What is expected: Your answer must be the exact lines below, starting with the line with "Click the share arrow icon" and going on through the line with "Select the pink bubble ──だから、ちょっと付き合わない？", both included, with no pictures.

Information shown:
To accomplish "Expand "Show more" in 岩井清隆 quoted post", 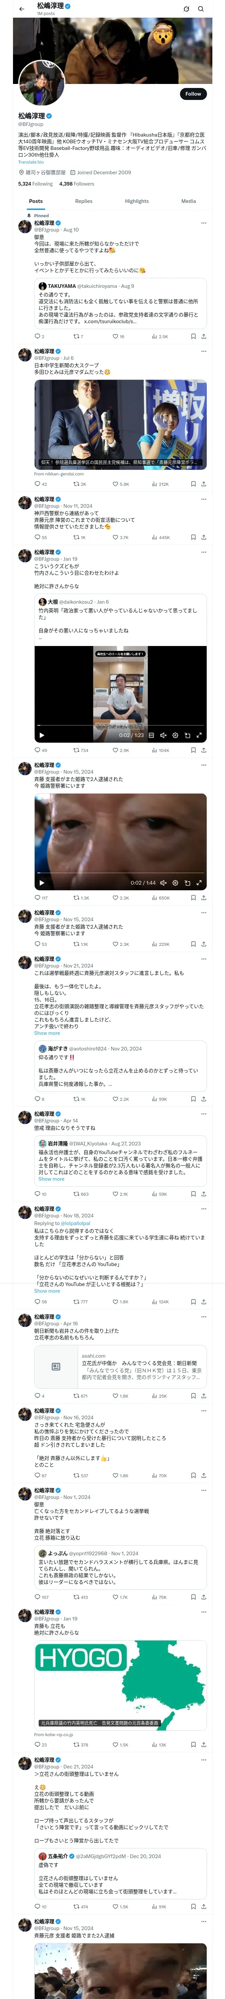I will [x=51, y=1179].
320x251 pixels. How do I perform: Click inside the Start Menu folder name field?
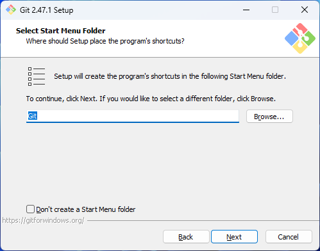coord(133,117)
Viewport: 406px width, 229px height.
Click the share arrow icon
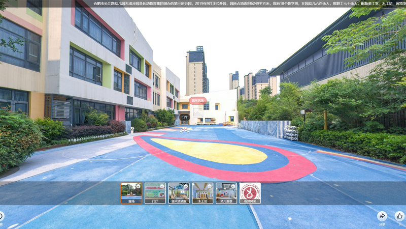tap(382, 216)
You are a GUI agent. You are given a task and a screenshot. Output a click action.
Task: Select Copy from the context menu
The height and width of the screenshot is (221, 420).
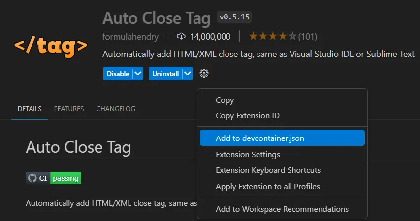click(225, 100)
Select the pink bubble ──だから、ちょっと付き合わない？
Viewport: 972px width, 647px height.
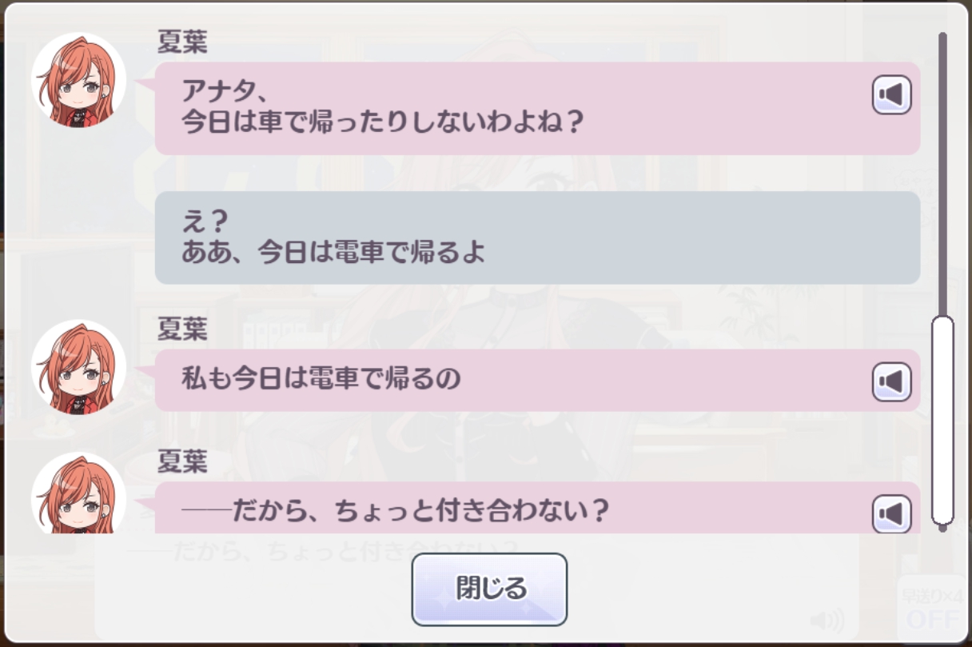click(537, 508)
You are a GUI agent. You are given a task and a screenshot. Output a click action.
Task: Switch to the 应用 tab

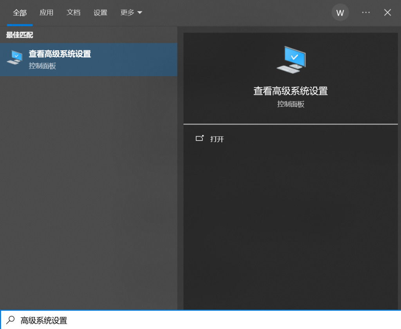point(46,13)
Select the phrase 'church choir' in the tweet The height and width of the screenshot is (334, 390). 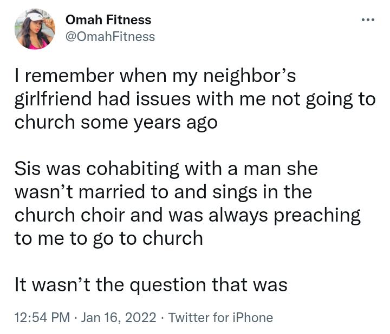(69, 215)
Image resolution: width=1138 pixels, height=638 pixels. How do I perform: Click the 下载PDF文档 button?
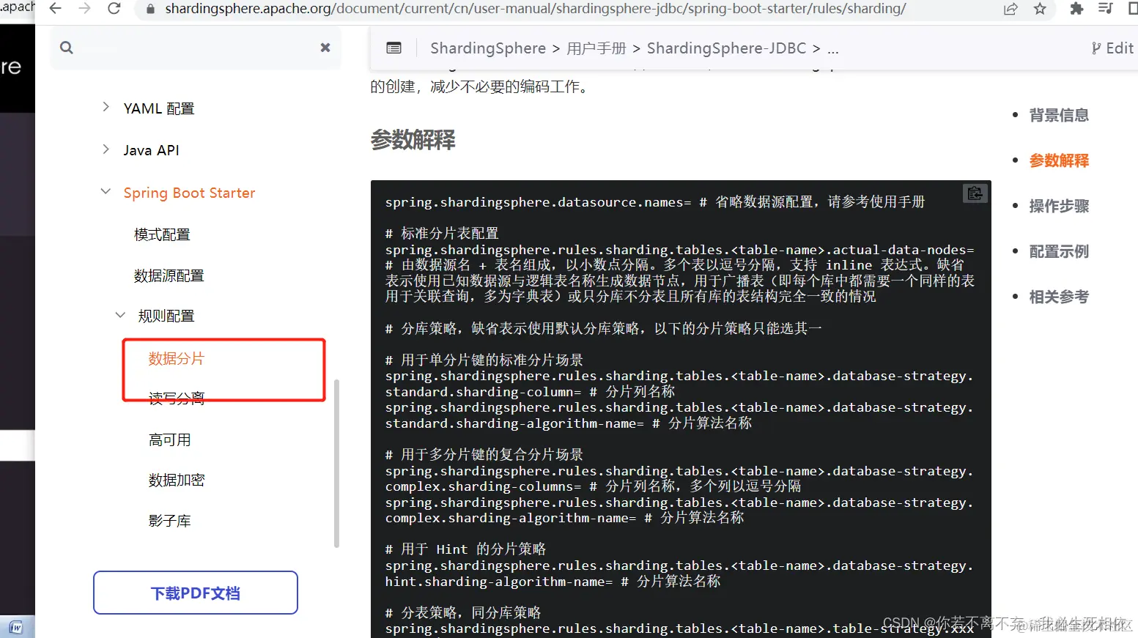pyautogui.click(x=195, y=592)
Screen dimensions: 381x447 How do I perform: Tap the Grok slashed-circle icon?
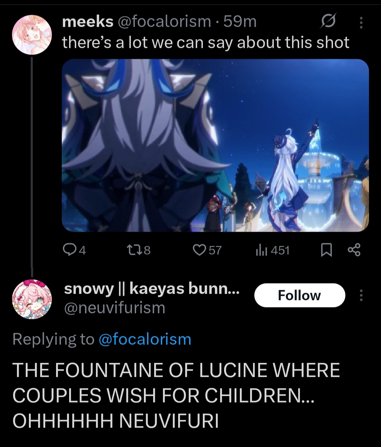click(x=328, y=22)
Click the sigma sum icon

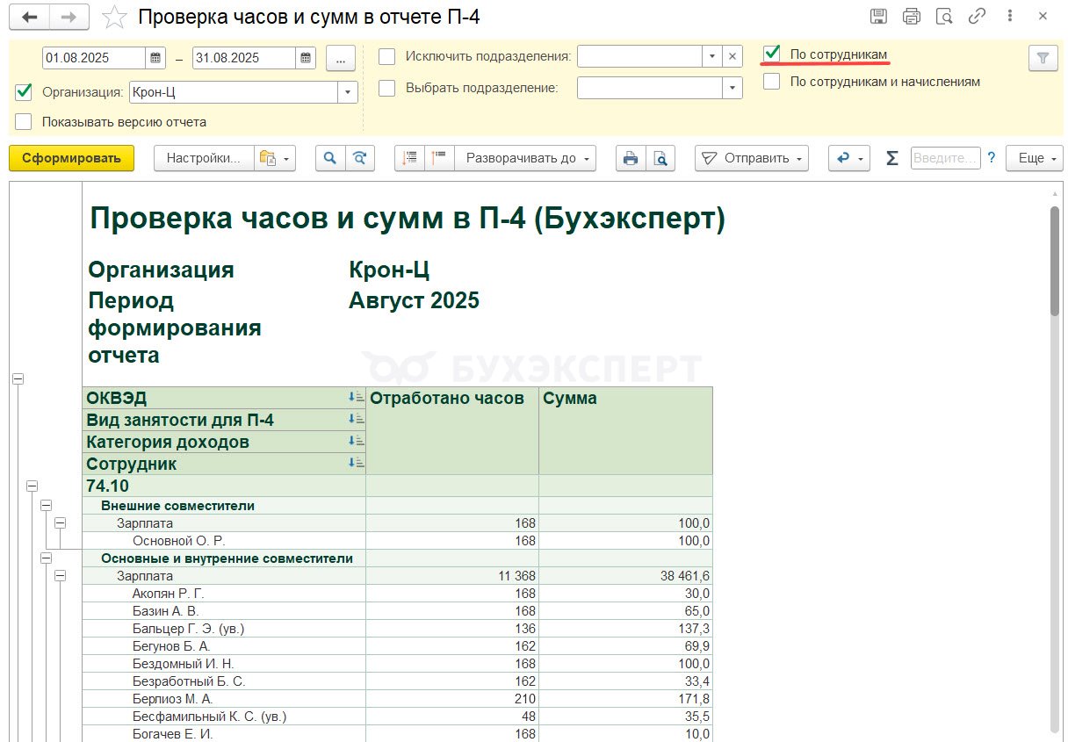(x=892, y=158)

Solution to this exercise:
Click the share arrow icon
tap(382, 216)
You are a GUI agent. You are given a task and a screenshot. Output a click action.
Task: Select Copy from the context menu
The height and width of the screenshot is (221, 420).
click(225, 100)
Select the pink bubble ──だから、ちょっと付き合わない？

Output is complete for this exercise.